Net tien jaar geleden, in 2009, is het proefproject gestart in Vosselaar, samen met het OCMW van Vosselaar, Welzijnszorg Kempen en het Vlaams Onderzoeks- en Kenniscentrum Derde Leeftijd (VONK3), om die kleinschalige collectieve autonome dagopvang (CADO) uit te proberen. Na een drietal jaar van evaluatie hebben we in 2012 dan ook hier in het Vlaams Parlement de stap gezet om CADO ook effectief in regelgeving te gieten. Zoals ik daarnet al zei, was het een heel bewuste keuze om te werken met een huisje op de hoek van de straat, waar ook echt de huiselijk sfeer benadrukt kon worden en gegarandeerd zou worden, waardoor er niet te veel voorwaarden ten aanzien van die infrastructuur opgelegd zouden worden. Het was ook heel bewust een duidelijke keuze om geen nieuwe structuren te installeren, maar om reeds bestaande partners die al in het werkveld actief zijn, nog meer te laten samenwerken en deze CADO ook vorm te laten geven.
Het doel was dus om dichtbij te werken. Je ziet dan ook heel mooi dat zo’n CADO een ongelooflijke maatschappelijke rol kan spelen, namelijk dat die een buurt kan verbinden.
Het mooiste voorbeeld dat mij nog altijd bijblijft, is dat van de CADO in Vosselaar. Toen dat eenmaal een beetje bekend was in de buurt, kwam er bijna elke maand wel iemand van de buren langs om bloemetjes te komen geven. Met dit heel spontane initiatief bewerkstelligt men ook de verbinding in een buurt op een zeer positieve manier.
Het doel was ook om in elke gemeente een dagopvang te kunnen realiseren. Nadat de regelgeving dan is uitgerold in 2012, leveren de ongeveer negentig CADO’s in Vlaanderen daartoe ondertussen ook een heel mooie bijdrage. Er is de afgelopen jaren verder ook heel wat evaluatie en onderzoek gebeurd, zowel vanuit Zorginspectie als via het bevragen van de sector over de manier van werken, met de vraag of er eventueel nog bijsturingen nodig waren. Minister, ik moet zeggen dat daaruit een zeer positieve beoordeling naar voren is gekomen. Maar vandaag, na die tien jaar CADO, wil ik de vraag stellen of er nog aanpassingen of versoepelingen mogelijk zouden kunnen zijn waarmee we de CADO’s nog toegankelijker en nog bekender kunnen maken. Ik ben er immers uiteraard van overtuigd dat die CADO’s voor nog heel wat senioren een welkome ondersteuning zouden kunnen zijn, en ook voor mantelzorgers een welkome ondersteuning zouden kunnen betekenen.

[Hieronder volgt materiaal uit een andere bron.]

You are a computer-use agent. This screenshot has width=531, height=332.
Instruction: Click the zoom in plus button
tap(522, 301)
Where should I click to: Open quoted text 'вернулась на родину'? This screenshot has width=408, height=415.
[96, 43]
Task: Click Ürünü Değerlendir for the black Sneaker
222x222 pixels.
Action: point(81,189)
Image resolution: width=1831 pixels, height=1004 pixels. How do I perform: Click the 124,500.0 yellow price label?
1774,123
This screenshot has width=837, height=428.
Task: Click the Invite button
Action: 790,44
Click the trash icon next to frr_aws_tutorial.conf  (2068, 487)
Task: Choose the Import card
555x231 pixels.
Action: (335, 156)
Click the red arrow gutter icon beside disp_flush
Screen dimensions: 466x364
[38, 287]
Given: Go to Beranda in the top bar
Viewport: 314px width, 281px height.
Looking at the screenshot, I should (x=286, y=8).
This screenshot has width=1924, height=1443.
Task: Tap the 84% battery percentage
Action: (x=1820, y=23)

Minister, hoe kijkt u terug op tien jaar CADO? Zijn er nog specifieke knelpunten om aan te pakken om een laagdrempelige uitrol verder mogelijk te maken? Zijn er eventueel erkenningsnormen die zouden moeten worden bijgestuurd, vooral om tegemoet te kunnen komen aan die huiselijkheid, die nabijheid van de CADO’s?
De erkenningsvoorwaarden inzake personeel stemmen overeen met de erkenningsvoorwaarden inzake personeel in de residentiële woonzorgvormen binnen het Woonzorgdecreet. De inzet van maximaal twee verschillende personeelsleden voor elke voltijdse verzorgende wordt soms als een moeilijkheid ervaren. Dat blijkt uit de bevraging van de sector. Ziet u de mogelijkheid om daar eventueel in het uitvoeringsbesluit van het nieuwe decreet aan tegemoet te komen, en hoe ziet u dat dan?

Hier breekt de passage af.